(Task details)
The expected output is each line in the data below that includes the string "agent".

(Collection entries)
━━━━

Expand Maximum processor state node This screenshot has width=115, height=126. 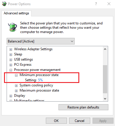16,91
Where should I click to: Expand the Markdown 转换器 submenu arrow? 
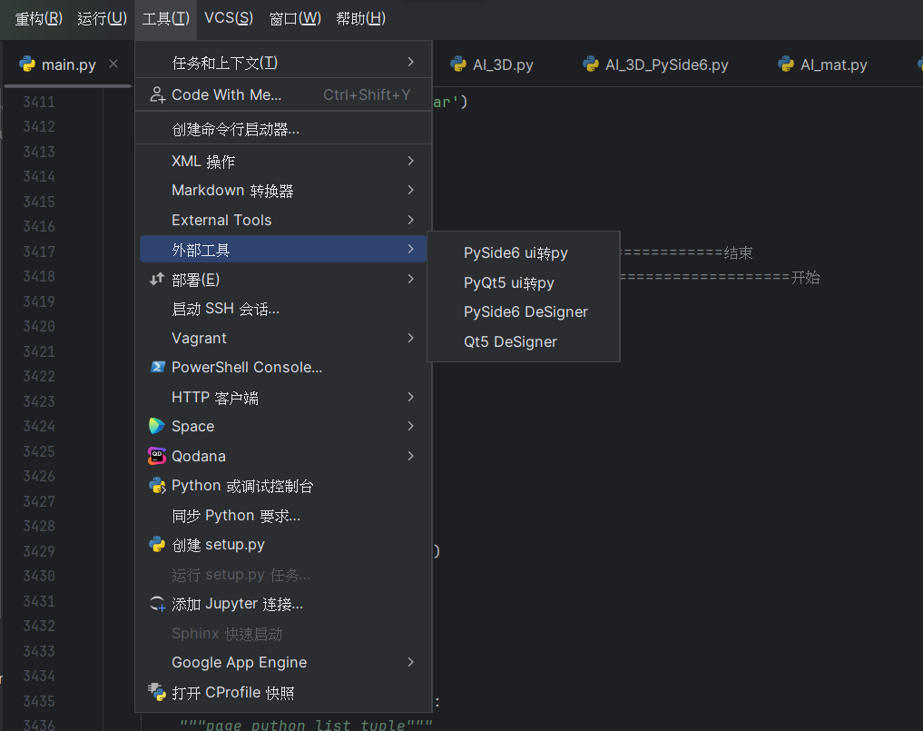[410, 190]
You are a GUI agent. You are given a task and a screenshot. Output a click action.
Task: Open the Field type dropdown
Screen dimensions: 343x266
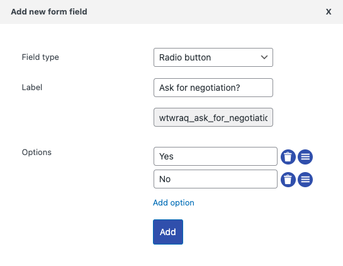point(213,57)
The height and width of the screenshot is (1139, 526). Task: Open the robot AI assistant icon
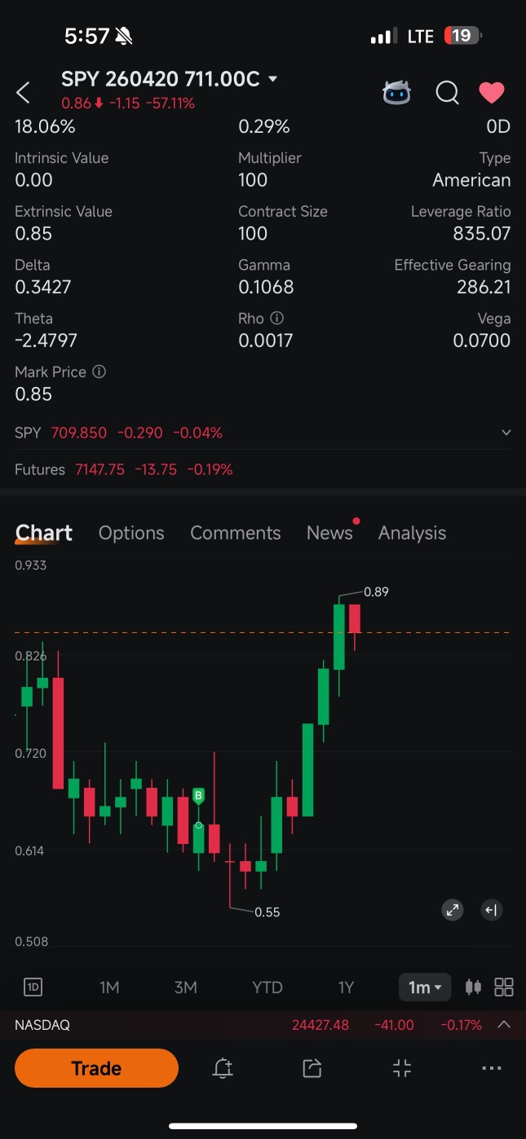point(397,93)
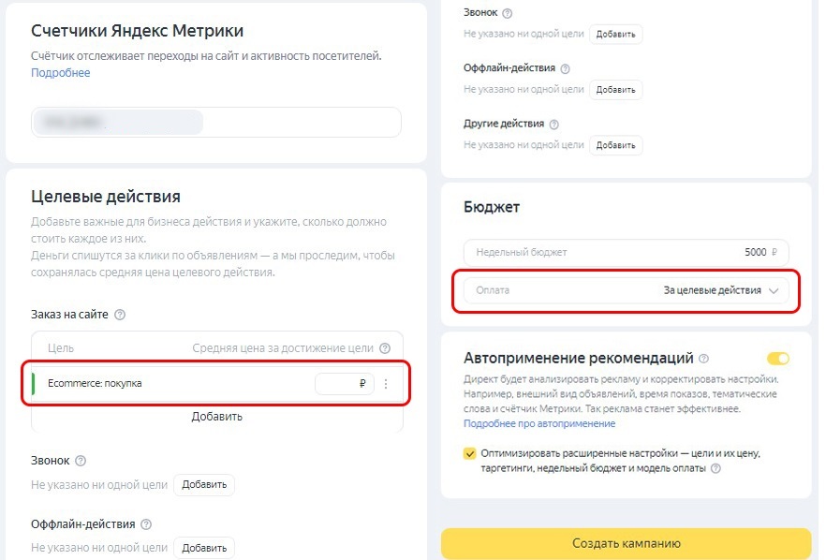Toggle the Автоприменение рекомендаций switch
This screenshot has width=826, height=560.
tap(777, 359)
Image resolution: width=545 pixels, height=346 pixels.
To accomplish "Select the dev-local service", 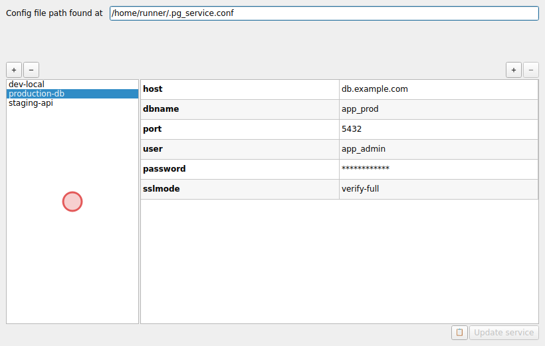I will coord(27,85).
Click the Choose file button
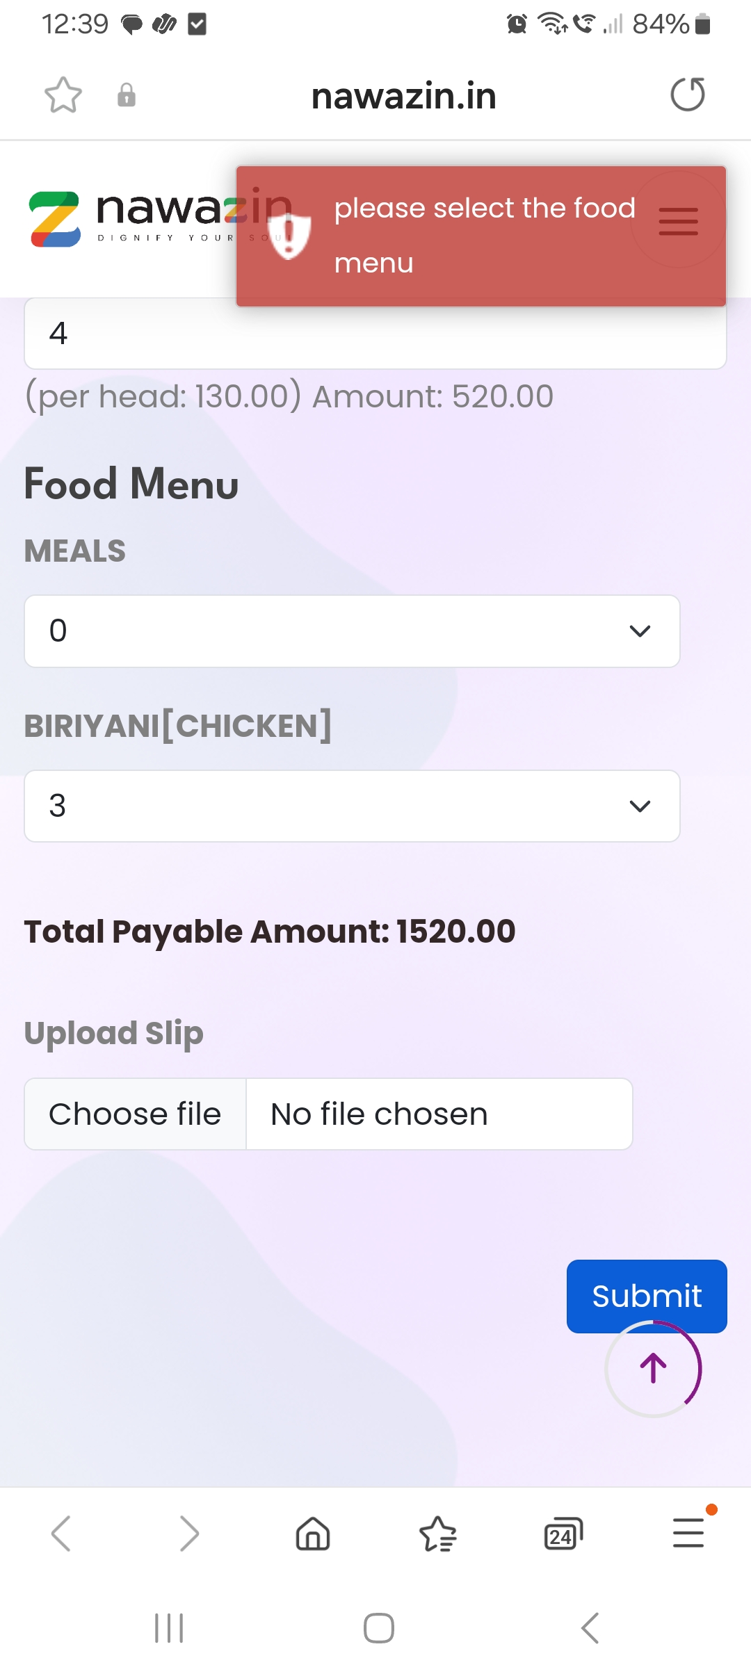Viewport: 751px width, 1674px height. pyautogui.click(x=136, y=1114)
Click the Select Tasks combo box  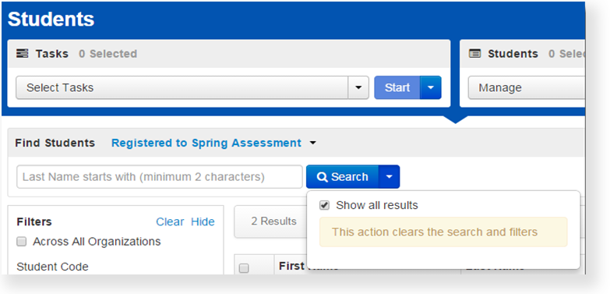click(182, 87)
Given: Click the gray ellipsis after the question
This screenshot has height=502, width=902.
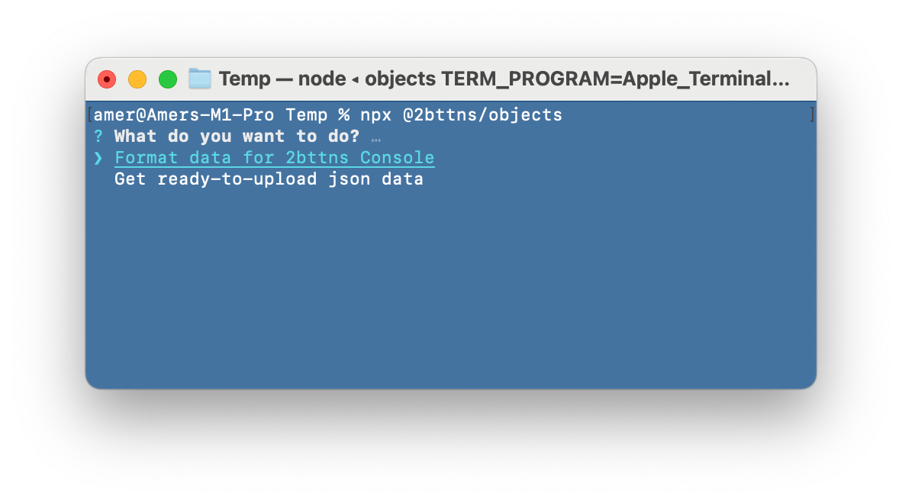Looking at the screenshot, I should click(376, 139).
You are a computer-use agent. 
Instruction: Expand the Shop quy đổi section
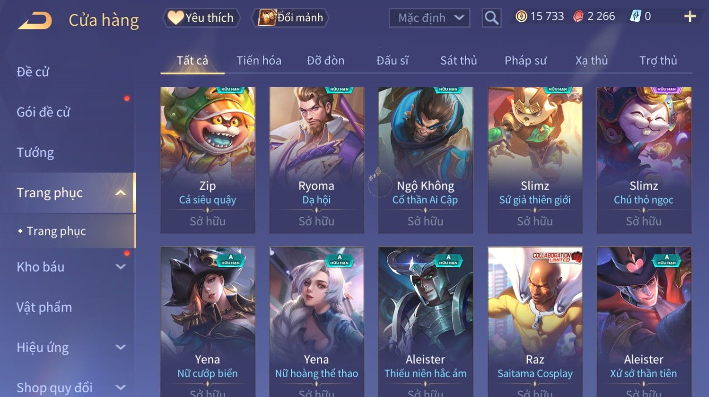coord(121,388)
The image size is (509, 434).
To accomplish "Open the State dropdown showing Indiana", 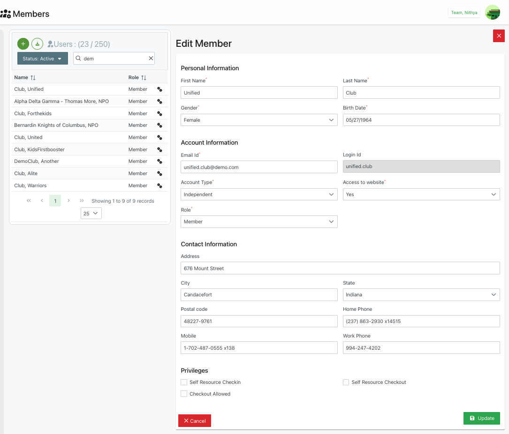I will point(421,295).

━━━━

(Result of the task)
You are a GUI agent. You are given a task and a screenshot. Output a click action.
You are a computer-use agent. 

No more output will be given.